Originally Posted By: PEI
Which, for me, does not translate into unconditional marriage.


Doesn't have to.

All I am saying is that there is a time...

And that is not for me to say.

Just consider what I have said.

And there is a time for you to express

Originally Posted By: PEI
Unconditional love. Friendship. Self respect.


And it takes time for you to express this through your actions.

Do you think he wants friendship?

Does he want a D?

I am not convinced you are not giving him what you think he wants, or what makes you feel better to say you are giving him.

Self respect is for you and IMO opinion is not enhanced by your leaving.
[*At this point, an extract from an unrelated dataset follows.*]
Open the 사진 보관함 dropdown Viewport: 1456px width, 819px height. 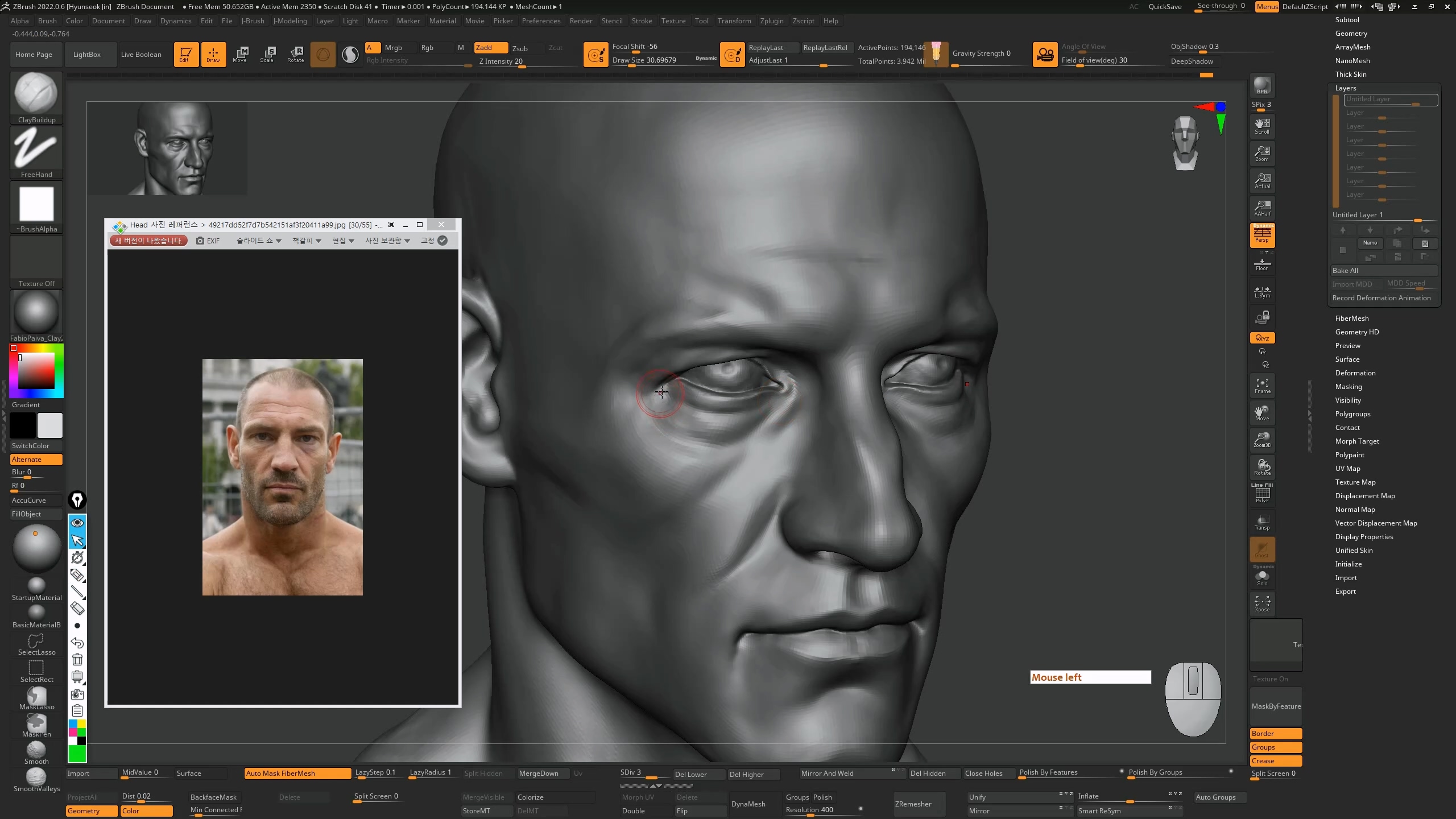coord(387,241)
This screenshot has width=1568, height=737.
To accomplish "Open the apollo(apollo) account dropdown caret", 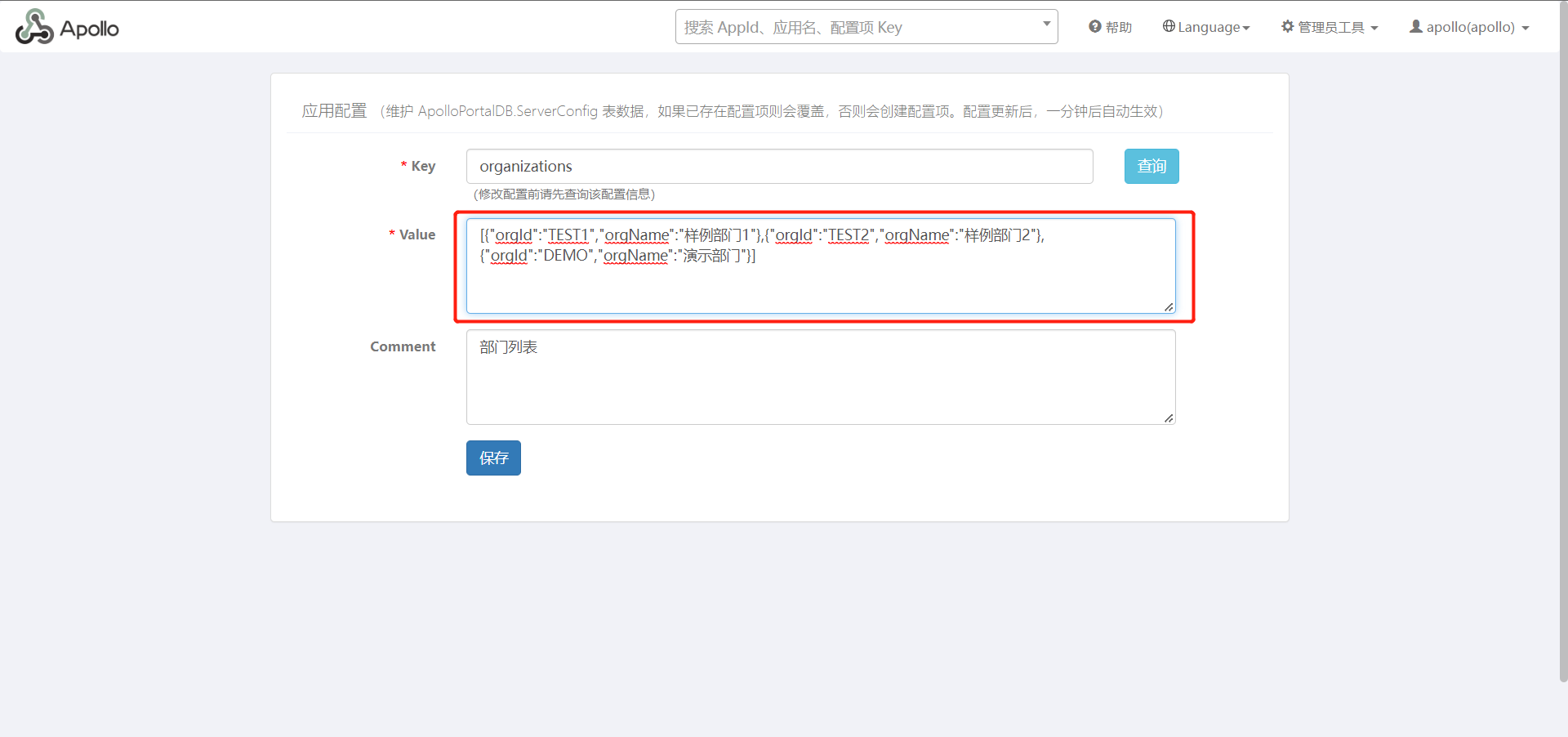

They are not connected.

IMO there is a period of time which we learn, receive grace, and give it.

A critical time during this process when you are able to express what you stand for and give grace to your spouse...

Express love, unconditional love if you will, to your spouse by your actions, or in this case not acting on leaving.

What does you leaving H communicate to him?

I am not advocating setting your life aside for H.

In the end it is about you and your own timing.

So

If you have read through what I have said and it sits well and comfortable with you.

Then

Move forward.

Know this, my comments here are based only on my own experience and beliefs as they relate to me.

My expressing them to you is so you may consider it as something you may not have thought about.

In the end your choices are yours and I respect them.